2. APPLICATION OF THESE CONDITIONS
These conditions shall be incorporated into all quotations, offers, acknowledgements of order, and contracts for the supply of goods and services by us. Your terms and conditions are hereby excluded.
3. ORDERING
Your order to us is your offer to purchase the Goods, Design Services, Artwork and Tooling on these conditions. Your orders are subject to our written acceptance. Our quotations do not constitute a legal offer unless otherwise stated. Our offers are valid for unconditional acceptance received by us within 2 months of the date of the offer, and we may withdraw them at any time before acceptance. All accepted offers are subject to review and possible re-quotation after 6 months from date of offer regardless of receipt of orders.
4. SUPPLY
We agree to supply and deliver and you agree to purchase and take delivery of the Goods, Design Services, Artwork and Tooling, on and subject to these terms and conditions. You may not cancel or vary the Contract without our written agreement. Should a cancellation be agreed, a charge will still be applicable.
5. SPECIFICATION
Unless otherwise agreed, you are responsible for providing and approving all Specifications, and ensuring that such Specifications are fit for your purposes. We will not check the Specifications for errors, and we shall have no responsibility for any errors in the Specifications. Where we carry out any Design Services, you shall promptly approve all Specifications, which we develop.
6. QUANTITY
Unless we have specifically agreed in writing that we will not supply less than the quantity of Goods specified in the Contract, you agree that we may (at our option) deliver up to 10% more or 10% less than the quantity of Goods specified in the Contract, and you will accept and pay for the quantity so delivered. You acknowledge that the reason for such deviations is that there are normal unavoidable or unpredictable risks of errors in the printing process.
7. DELIVERY
(a) Delivery Time: We will use our reasonable endeavours to deliver the Goods to you and perform the Contract by the date agreed with you, or if no date has been agreed with you, within a reasonable time. All dates for performance and delivery are estimates only and are always subject to fully signed specification approvals being received. Time for delivery and performance is not of the essence of the Contract. We may deliver by instalments.
(b) Late Delivery: If we have failed to deliver the Goods or perform the Contract by any agreed time or (if there is no agreed time) within a reasonable time, we shall not be in breach of the Contract for such failure, unless you have given to us notice requiring performance or delivery and we have failed to do so within 30 days of receipt of such notice.
(c) Place of Delivery: If we have agreed to deliver the Goods to a specified address, we will deliver the Goods to that address.
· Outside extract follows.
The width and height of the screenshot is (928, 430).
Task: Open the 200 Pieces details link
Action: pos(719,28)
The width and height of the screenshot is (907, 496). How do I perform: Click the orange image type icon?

If no address is agreed, you will be responsible for collecting the Goods from our premises, and in such case you must collect the Goods within 7 days of notice from us that the Goods are ready for collection.
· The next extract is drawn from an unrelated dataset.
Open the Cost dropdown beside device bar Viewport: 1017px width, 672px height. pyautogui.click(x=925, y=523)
(d) Risk: Risk of damage to or loss of the Goods will pass to you on the earlier of the time when the Goods are delivered to you or your representative, the time when the Goods are collected by you or your representative, and the time when the Goods are left at the agreed delivery address.
(e) Delivery Arrangements: If we have agreed to deliver the Goods to premises specified by you, you must make reasonable arrangements to receive and off-load those Goods during normal working hours, or during such times as we may agree with you. We may hand the Goods over to any person who claims to have authority to receive the Goods at those premises.
(f) Failure to receive the Goods: If no person is available to receive the Goods, when we tender delivery of the Goods, we may at our option (1) leave the Goods at or immediately outside the delivery address, or (2) return the Goods to our premises, in which case you must pay for the wasted cost of delivery, the cost of returning the Goods to our premises and of storage of the Goods, and (at our option) either collect the Goods from us, or pay for the Goods to be redelivered by us at another time.
(g) Tooling and Artwork: We agree to store the Artwork and Tooling. We may ask you to collect it at any time, and destroy it if you fail to collect it within 1 month.
(h) Stock: If agreed stock is to be held, we will hold Goods in stock for call-off purposes for a maximum period of 6 months; any alteration must be first agreed in writing. After the 6-month period, all remaining Goods will be delivered and charged for, prior notice of shipping will be provided.
8. PAYMENT
(a) Goods: You shall pay the Price specified for the Goods.
(b) Design Services, Artwork and Tooling: You shall in addition pay the separate agreed Price for the Design Services, Artwork and Tooling. The Price for Tooling is an estimated charge, and if the actual cost of tooling is greater than the estimate, we may charge you the actual cost.
(c) VAT: The Price is exclusive of VAT, which will be charged at the prevailing rate.
(d) Delivery Charges: Unless otherwise agreed by us in writing, the Price is an ex-works price, and we shall be entitled to make an additional charge for delivery of the Goods to you, including all costs of carriage, packaging and insurance in transit, and all taxes and duties referable to the Goods.
(e) Invoicing: We may invoice you for the Price and any other amount payable by you at any time after receiving your order. Any queries regarding invoices received by you must be made in writing within 15 Working Days of date of invoice for valid amendments to be made.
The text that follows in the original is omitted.